Eliza Anyangwe & Emmanuel Iduma: Outriders Africa – Deconstructing the Travelogue
As part of the Book Festival's Outriders programme exploring the shifting landscapes of contemporary Africa, writers born in two neighbouring countries interrogate what means to be the 'other' in pan-African society.
Originally from Cameroon and raised in several countries around the continent before settling in Europe, celebrated journalist Eliza Anyangwe travels regularly across Africa, yet often finds herself confronted by that infamous question: 'where are you from?'. Meanwhile, the language barriers faced by Lagos-born travel writer Emmanuel Iduma, author of the 2019 Ondaatje Prize longlisted A Stranger’s Pose, have seen him viewed suspiciously by fellow Africans as a 'mute observer'.

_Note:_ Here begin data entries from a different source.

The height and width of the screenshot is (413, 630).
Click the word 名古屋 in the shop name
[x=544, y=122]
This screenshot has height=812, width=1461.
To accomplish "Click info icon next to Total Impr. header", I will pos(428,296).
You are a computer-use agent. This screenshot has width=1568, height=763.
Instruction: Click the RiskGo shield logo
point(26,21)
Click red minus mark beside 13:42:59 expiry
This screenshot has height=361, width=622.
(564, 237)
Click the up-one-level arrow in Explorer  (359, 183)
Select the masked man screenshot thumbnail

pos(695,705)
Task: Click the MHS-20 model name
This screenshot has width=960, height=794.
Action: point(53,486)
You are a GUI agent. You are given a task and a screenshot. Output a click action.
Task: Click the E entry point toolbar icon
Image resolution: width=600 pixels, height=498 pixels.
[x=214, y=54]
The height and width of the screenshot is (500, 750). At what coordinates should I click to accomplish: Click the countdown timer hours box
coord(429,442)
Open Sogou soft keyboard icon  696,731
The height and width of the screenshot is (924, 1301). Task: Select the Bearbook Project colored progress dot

Interrogating what travel writing represents for Africans on the margins, the two writers set off on an island-hopping journey from Madagascar to Comoros, finally ending up in Uganda before their trip was cut short as a result of COVID-19. Today, they share some of their stories from the journey.
With a special introduction by Kenyan feminist and writer and performer Anne Moraa, who reads from Black Woman, Everybody’s Healer by Hawa Y Mire. In partnership with pan-African writers collective Jalada Africa, the place to discover specially curated new writers and voices.
This is a pre-recorded audio-only event.